**Items listed in a dataset:**
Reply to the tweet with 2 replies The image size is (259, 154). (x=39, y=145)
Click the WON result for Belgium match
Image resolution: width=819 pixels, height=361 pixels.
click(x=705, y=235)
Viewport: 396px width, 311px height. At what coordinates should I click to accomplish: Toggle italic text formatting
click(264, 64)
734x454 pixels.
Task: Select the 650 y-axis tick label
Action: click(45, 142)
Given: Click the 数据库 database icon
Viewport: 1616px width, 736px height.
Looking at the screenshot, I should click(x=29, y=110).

**What to produce:**
The entries above, copied exactly, form the whole answer.

**Your solution:**
Reply to the tweet with 2 replies The image size is (259, 154). (x=39, y=145)
Click the WON result for Belgium match
Image resolution: width=819 pixels, height=361 pixels.
click(x=705, y=235)
Viewport: 396px width, 311px height. At what coordinates should I click to accomplish: Toggle italic text formatting
click(264, 64)
734x454 pixels.
Task: Select the 650 y-axis tick label
Action: click(45, 142)
Given: Click the 数据库 database icon
Viewport: 1616px width, 736px height.
Looking at the screenshot, I should click(x=29, y=110).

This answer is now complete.